Saturday, 26 October 2019

Cleaning, fixing and adjusting the Rhino-/Coronet lathe

In order to move the Rhino to the new workshop, the old girl had to come apart, which was the perfect opportunity to finally clean her up properly and see just how sloppy the pre-owner and manufacturer were. (Spoiler alert: very.)

The picture shows the headstock after attacking it with household kitchen-degreaser and a bit of scrubbing. (Which sort of started this cleaning marathon)

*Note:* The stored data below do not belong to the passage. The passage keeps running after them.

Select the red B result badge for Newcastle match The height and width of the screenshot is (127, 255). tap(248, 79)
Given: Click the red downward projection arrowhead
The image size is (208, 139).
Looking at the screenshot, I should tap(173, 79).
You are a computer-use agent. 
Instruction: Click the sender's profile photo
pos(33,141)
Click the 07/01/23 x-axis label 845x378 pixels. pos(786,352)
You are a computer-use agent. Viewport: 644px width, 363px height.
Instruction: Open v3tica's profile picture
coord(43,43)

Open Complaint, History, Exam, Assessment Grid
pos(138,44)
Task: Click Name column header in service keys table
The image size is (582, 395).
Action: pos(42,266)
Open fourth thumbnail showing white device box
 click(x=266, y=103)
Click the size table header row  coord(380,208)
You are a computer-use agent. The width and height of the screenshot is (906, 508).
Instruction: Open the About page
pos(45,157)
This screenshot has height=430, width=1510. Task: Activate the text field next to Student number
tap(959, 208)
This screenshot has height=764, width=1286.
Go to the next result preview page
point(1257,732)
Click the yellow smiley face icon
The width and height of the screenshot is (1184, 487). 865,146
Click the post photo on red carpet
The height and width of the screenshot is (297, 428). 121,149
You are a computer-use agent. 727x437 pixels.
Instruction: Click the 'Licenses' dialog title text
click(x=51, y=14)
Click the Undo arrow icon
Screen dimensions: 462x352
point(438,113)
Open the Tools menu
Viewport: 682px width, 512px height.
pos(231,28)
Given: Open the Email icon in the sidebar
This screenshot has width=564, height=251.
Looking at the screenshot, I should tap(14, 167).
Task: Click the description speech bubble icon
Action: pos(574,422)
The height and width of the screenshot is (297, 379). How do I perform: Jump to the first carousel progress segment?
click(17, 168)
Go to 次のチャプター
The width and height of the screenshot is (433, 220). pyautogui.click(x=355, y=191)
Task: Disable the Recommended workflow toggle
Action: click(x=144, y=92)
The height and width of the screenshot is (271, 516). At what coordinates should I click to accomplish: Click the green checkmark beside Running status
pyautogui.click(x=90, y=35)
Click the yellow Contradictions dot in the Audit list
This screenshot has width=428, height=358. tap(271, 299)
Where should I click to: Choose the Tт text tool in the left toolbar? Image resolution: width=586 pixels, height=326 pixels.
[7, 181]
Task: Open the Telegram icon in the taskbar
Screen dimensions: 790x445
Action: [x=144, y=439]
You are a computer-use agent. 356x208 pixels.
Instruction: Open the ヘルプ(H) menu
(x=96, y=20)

One of the moments of shocking sloppyness: This is one of the cross-slide's gibs, which has never been fully bolted down, because the same bolt also held the oiler-cap on and because at the factory they didn't bother drilling the hole the correct size, tightening down the bolt resulted in locking the oiler-cap... 


Same gib, de-rusted, oiled and ready for install. 


It's somewhat hard to see in the pictures, but now you can make out that the lathe is actually green.


Last task on the list was to clean up and repair the power-cross and longitudinal feed lever, which had been broken off, ever since I bought the lathe.




Yes, that's JB-weld. But the pin had been pressed in from the back and there was no reasonable way to get it out. Also the lever had broken off exactly at the hole resulting in the pin being a nice alignment dowel.


Greasing all the bores and shafts with molybdenum-disulfide grease to make them run nicely again. 


Spot the dirty print marks from touching the painted bits - yup the lathe's now this clean!



With a working lathe, the new workshop is starting to feel a bit more homely at last.